Maybe he’d go further back to Rio’s great idea to insert him into the SOR like he might be one of these thugs. He’d been so—too—idealistic back then.
Focus.
The light fell on a couple schematics. Looked like a plane, maybe. And another—a grid with a colored pattern, starting dark in the middle, lighter at the edges.
Footsteps outside, and he cut the light. No windows in this room, but that also meant no escape.
If Viper found him in here, snooping around, he’d beat him until he talked—which he wouldn’t—and then he’d kill him. Slowly.
Maybe let Jer do it.
Oh, he hated this place.
No, if he were peeling back the what-ifs, it would be the moment his stupid cousin, Aaron, had suggested a joyride in Ben Barrett’s 1994 T-roof Corvette.
He closed his eyes, listening to the footsteps stop. Outside the door. Voices.
“He’ll be here in four days. Just sit tight until then. No moves until the big guy gets here.”

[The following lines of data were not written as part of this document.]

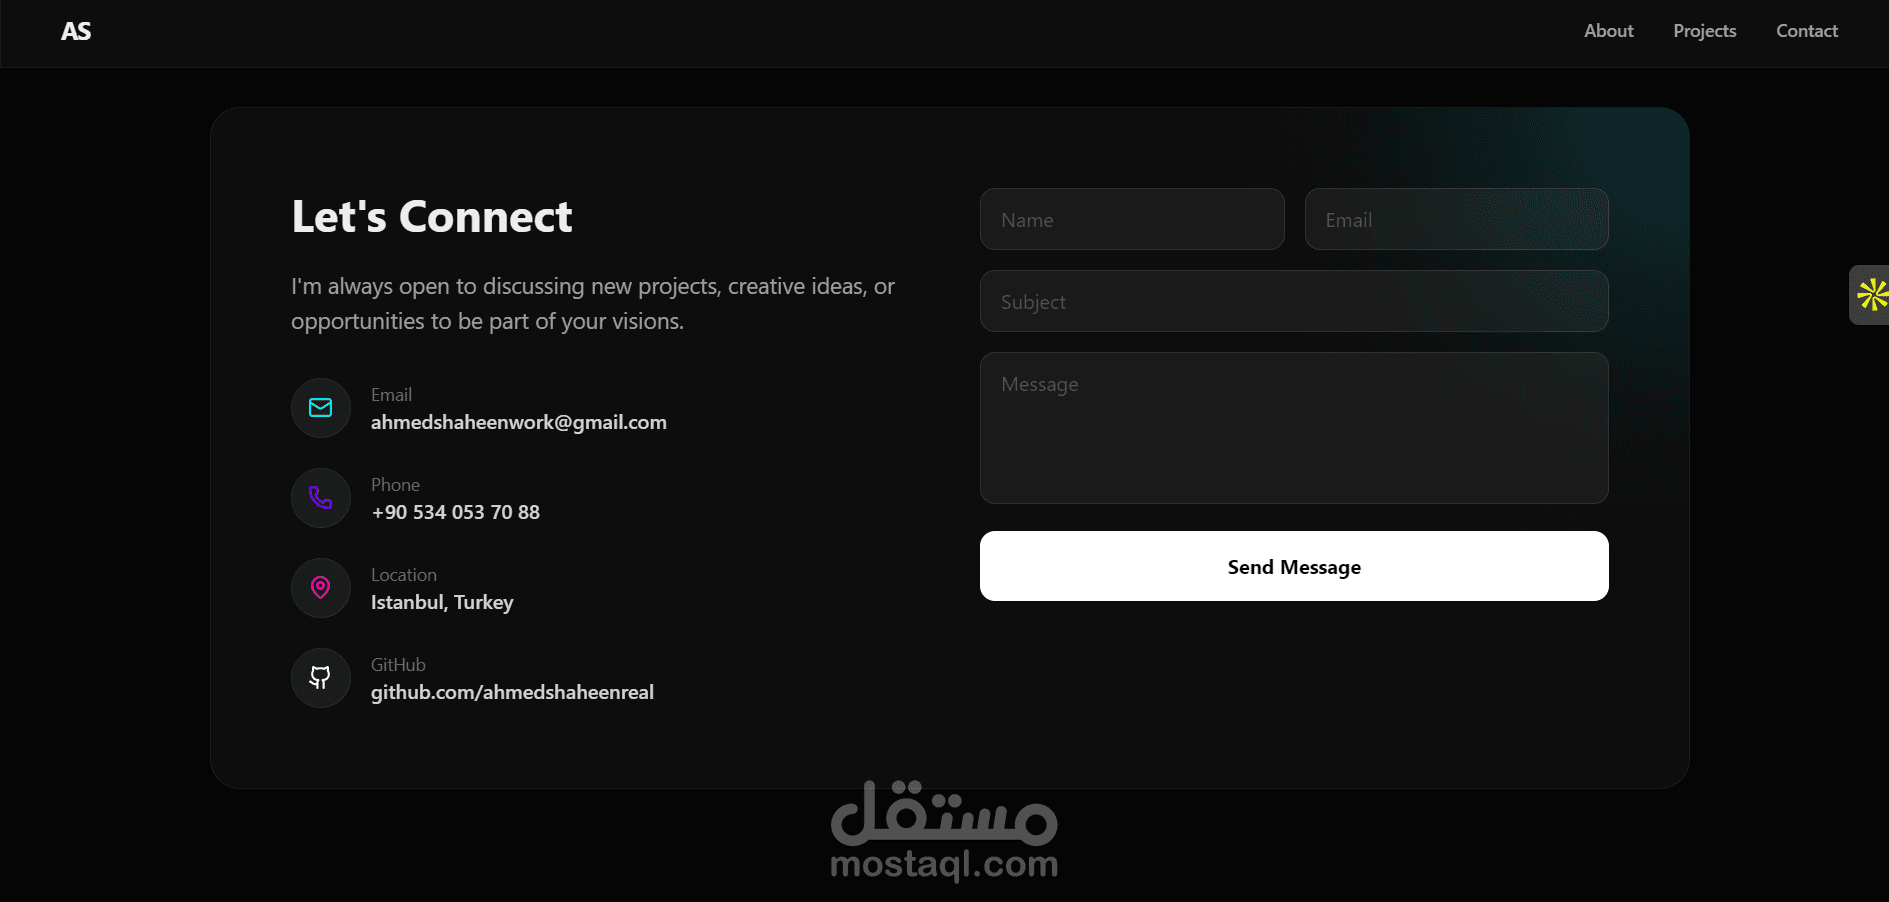Click the purple phone icon
Image resolution: width=1889 pixels, height=902 pixels.
[x=320, y=497]
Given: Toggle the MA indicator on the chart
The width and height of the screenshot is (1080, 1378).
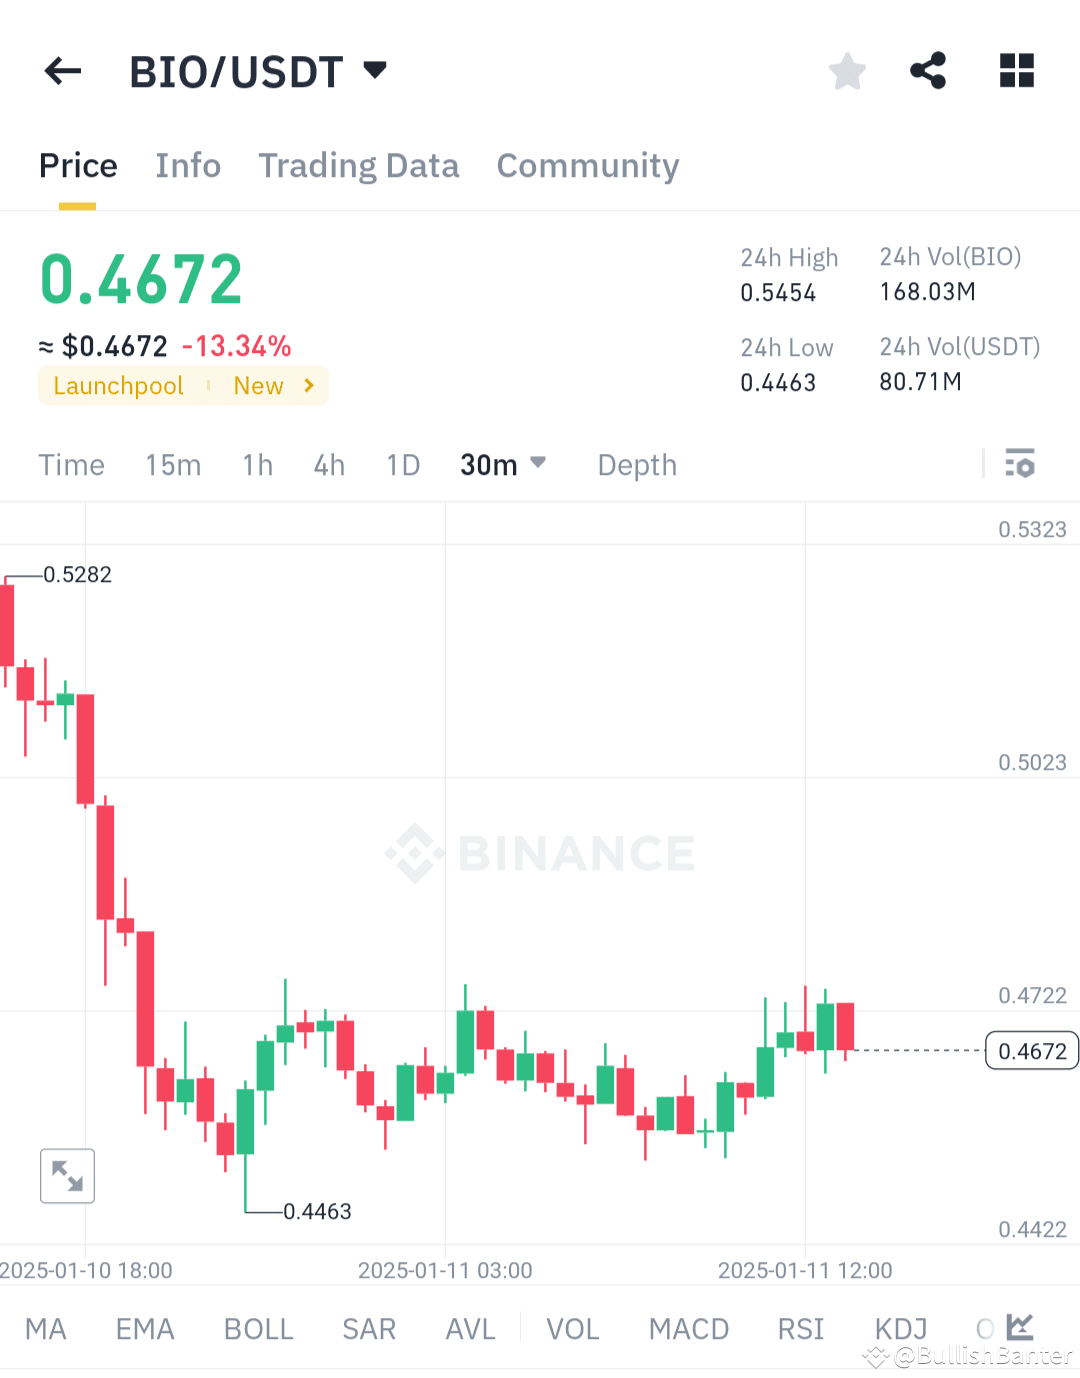Looking at the screenshot, I should point(46,1328).
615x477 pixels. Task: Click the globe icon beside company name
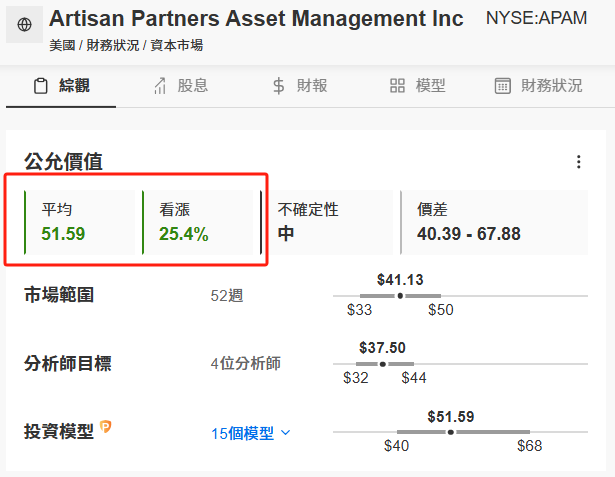tap(24, 24)
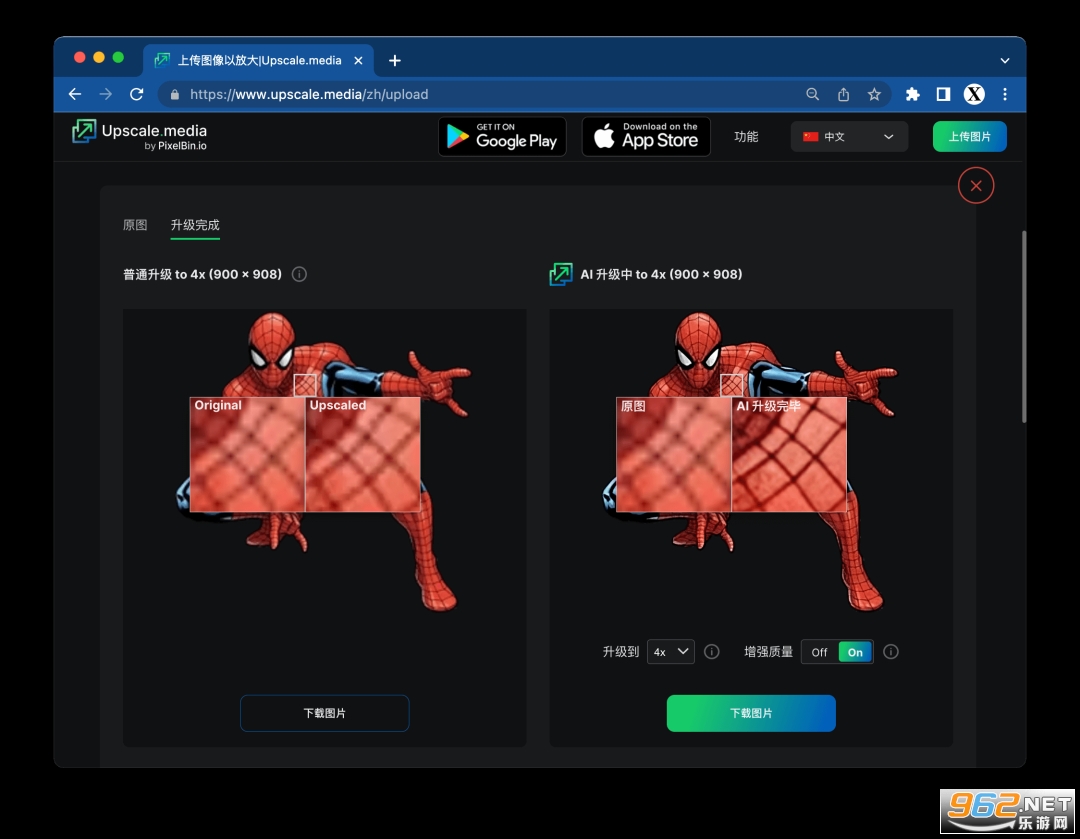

The doorknob rattled, and Crew searched for a weapon. Maybe the straight chair and, yes, Rio’s crash course in personal defense, not to mention Crew’s short stint in lockup, had taught him a few things, but?—
No. He was going to die.
And it was going to hurt.
And he’d never get a chance to say goodbye. To tell JoJo that…yeah, okay, ever so briefly, life hadn’t felt so dark.
Maybe not dark at all.
A curse. “Forgot my key.”
He blew out a breath as the footsteps left. Then he crept to the door, opened it, and rolled into the dark hallway.
No one standing sentry, and he nearly stopped breathing. Instead, he found his feet, headed to the security office, and slipped inside.
Turned back on the camera to the office—no harm, no foul—and maybe no one would notice the missing minutes.